----- PAGE EXTRACT -----
TissueDB/Simulators/Resuscitative Endovascular Balloon Occlusion of the Aorta Simulator (Keller)
General Information
The Pulsatile REBOA Simulator (Keller) is a low-cost, hemodynamically adjustable simulator for resuscitative endovascular balloon occlusion of the aorta, developed by Keller and colleagues at the University of California Davis Medical Center and David Grant USAF Medical Center in 2016.[1] The simulator pairs a five-segment latex and polyvinyl chloride vascular circuit with a commercially available pulsatile pump to recreate physiologic cardiac output (1.7 to 6.8 L/min) and arterial pressure waveforms, allowing trainees to practise percutaneous femoral access, Seldinger conversion, sheath upsize to 12 Fr, CODA balloon deployment, and palpation-confirmed zone identification on a Laerdal adult simulated torso.
-----
[WORK ORDER]
Can you retype the whole REBOA simulator entry word for word? The material has no connection to the REBOA simulator entry.
----- DATA EXTRACTS -----
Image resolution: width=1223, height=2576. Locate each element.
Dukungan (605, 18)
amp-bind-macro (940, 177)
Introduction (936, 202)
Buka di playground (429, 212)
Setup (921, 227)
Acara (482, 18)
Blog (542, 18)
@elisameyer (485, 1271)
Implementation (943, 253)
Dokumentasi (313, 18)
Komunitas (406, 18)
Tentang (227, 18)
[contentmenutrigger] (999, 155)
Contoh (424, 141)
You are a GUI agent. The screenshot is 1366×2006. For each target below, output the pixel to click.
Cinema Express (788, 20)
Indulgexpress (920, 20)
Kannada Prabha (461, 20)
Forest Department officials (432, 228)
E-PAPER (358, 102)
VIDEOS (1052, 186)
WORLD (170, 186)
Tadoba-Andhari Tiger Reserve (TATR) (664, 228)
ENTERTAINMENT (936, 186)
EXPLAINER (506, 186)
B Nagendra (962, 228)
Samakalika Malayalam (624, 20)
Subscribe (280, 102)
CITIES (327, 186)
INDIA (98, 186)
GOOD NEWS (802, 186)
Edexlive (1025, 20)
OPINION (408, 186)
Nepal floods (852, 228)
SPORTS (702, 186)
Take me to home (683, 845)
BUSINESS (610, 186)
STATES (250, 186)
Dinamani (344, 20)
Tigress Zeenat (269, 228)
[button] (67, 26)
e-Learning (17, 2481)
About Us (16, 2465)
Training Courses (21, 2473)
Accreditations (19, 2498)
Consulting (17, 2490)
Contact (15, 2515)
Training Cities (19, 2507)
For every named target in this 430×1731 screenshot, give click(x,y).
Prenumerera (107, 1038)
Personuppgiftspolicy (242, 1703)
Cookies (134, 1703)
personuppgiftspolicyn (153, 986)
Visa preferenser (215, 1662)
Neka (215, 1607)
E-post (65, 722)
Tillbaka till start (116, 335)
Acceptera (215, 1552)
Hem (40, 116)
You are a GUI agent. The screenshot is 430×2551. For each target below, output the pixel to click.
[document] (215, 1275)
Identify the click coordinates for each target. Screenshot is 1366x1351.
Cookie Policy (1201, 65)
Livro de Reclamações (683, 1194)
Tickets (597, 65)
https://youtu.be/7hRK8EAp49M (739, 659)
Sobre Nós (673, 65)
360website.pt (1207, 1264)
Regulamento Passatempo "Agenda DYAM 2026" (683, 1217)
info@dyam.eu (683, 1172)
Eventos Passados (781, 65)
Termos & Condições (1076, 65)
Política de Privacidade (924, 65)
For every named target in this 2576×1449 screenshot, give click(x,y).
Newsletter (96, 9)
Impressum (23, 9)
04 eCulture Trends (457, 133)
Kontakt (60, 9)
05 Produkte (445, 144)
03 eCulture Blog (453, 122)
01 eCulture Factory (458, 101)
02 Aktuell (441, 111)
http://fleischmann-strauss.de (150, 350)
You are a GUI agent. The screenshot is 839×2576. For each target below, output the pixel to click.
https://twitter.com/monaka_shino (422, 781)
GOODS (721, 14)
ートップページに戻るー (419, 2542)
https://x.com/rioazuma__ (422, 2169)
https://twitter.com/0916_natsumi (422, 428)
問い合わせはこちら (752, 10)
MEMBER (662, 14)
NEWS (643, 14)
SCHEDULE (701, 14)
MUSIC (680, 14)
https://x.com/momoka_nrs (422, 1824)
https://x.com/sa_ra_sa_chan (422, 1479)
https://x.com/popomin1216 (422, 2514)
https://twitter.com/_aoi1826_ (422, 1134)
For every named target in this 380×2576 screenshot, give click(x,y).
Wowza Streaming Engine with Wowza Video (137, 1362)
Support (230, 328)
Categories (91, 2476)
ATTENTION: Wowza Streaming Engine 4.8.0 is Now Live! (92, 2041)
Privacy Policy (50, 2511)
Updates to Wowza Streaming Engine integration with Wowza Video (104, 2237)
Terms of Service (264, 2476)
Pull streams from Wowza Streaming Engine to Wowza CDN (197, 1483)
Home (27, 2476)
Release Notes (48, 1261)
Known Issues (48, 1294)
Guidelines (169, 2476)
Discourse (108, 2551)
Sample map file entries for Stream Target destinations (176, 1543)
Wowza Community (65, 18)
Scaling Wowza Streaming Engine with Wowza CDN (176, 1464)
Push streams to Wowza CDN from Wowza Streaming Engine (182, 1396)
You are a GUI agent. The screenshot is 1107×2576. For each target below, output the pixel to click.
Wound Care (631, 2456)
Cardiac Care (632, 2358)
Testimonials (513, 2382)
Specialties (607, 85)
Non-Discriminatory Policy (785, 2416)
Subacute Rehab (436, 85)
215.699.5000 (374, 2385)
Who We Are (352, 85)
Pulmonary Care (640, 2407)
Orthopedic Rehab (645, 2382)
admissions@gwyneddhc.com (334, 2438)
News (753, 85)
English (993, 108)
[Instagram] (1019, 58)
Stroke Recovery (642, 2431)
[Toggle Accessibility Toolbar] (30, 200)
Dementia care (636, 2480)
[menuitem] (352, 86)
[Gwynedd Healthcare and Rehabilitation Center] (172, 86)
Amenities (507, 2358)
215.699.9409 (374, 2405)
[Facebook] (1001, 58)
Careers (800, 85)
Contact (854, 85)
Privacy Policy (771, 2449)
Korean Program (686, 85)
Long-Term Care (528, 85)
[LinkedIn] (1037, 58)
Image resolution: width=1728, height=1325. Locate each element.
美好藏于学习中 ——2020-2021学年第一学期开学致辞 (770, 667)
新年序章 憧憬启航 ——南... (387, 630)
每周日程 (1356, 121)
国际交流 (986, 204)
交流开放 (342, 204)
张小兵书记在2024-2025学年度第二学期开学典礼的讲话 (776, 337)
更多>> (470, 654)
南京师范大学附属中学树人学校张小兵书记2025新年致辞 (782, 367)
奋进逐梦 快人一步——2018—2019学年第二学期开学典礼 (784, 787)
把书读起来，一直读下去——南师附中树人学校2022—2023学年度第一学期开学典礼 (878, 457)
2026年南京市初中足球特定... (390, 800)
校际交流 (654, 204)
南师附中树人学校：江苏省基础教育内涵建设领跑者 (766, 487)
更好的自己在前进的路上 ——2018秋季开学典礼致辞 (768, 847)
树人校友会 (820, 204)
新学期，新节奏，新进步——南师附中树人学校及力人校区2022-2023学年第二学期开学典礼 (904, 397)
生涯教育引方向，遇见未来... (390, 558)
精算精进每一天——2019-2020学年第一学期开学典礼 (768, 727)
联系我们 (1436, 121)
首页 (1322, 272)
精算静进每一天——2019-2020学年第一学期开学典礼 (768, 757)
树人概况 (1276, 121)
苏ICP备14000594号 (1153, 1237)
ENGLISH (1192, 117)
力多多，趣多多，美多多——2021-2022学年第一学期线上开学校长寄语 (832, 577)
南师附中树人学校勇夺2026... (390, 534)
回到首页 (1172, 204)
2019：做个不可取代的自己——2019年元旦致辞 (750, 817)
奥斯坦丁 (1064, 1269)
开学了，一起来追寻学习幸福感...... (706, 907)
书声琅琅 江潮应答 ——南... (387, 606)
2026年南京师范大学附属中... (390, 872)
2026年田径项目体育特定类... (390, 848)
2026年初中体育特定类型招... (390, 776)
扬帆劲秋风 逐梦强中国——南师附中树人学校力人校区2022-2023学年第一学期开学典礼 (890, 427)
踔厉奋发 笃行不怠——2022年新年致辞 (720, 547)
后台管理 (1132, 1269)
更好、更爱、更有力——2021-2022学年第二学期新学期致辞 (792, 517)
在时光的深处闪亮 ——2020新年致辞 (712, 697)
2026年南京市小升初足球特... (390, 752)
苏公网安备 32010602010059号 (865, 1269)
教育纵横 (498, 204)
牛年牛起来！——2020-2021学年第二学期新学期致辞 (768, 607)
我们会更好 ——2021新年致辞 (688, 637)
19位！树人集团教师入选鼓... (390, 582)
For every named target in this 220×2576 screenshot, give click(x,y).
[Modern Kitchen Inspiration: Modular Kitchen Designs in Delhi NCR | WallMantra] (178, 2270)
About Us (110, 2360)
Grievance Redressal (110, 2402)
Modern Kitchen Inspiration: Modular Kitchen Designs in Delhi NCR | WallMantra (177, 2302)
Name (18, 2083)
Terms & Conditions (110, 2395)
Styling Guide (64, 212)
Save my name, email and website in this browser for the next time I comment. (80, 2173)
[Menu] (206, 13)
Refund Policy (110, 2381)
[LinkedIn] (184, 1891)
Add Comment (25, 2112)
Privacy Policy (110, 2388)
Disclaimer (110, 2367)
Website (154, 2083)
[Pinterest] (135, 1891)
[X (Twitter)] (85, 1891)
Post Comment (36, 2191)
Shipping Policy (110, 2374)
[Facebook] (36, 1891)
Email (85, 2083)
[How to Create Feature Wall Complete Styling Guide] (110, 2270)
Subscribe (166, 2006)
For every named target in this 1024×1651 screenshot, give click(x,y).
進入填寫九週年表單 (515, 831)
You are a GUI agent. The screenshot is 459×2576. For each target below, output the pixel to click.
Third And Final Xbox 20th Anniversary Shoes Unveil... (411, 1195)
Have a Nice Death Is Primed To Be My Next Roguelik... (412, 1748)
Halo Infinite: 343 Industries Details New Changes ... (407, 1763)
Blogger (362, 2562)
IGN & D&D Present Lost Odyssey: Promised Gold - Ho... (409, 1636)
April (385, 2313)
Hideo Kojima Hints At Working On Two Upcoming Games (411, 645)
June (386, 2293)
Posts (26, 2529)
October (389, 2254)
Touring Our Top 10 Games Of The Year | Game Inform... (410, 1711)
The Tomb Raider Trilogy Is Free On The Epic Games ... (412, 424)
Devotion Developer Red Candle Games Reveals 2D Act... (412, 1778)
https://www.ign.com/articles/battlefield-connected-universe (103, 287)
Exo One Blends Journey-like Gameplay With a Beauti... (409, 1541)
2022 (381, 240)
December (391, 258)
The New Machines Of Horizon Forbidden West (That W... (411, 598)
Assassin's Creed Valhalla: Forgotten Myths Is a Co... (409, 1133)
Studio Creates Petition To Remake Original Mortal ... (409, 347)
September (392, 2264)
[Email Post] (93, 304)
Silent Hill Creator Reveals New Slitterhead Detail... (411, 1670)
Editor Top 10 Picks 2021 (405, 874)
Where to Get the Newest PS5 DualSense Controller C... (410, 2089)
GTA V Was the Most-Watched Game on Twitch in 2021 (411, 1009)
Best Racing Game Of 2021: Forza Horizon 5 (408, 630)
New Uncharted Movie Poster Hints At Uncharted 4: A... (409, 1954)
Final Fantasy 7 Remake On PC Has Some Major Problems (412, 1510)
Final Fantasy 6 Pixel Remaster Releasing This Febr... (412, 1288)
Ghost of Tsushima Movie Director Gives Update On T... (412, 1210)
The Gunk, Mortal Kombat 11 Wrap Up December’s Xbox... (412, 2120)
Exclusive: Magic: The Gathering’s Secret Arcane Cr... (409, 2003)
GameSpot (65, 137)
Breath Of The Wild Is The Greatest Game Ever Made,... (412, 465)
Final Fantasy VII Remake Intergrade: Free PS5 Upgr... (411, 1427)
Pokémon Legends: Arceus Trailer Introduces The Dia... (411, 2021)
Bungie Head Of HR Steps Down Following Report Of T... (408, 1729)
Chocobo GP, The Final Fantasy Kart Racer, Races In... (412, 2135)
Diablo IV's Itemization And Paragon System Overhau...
-----
[ANSWER SECTION]
TissueDB/Simulators/Resuscitative Endovascular Balloon Occlusion of the Aorta Simulator (Keller)
General Information
The Pulsatile REBOA Simulator (Keller) is a low-cost, hemodynamically adjustable simulator for resuscitative endovascular balloon occlusion of the aorta, developed by Keller and colleagues at the University of California Davis Medical Center and David Grant USAF Medical Center in 2016.[1] The simulator pairs a five-segment latex and polyvinyl chloride vascular circuit with a commercially available pulsatile pump to recreate physiologic cardiac output (1.7 to 6.8 L/min) and arterial pressure waveforms, allowing trainees to practise percutaneous femoral access, Seldinger conversion, sheath upsize to 12 Fr, CODA balloon deployment, and palpation-confirmed zone identification on a Laerdal adult simulated torso.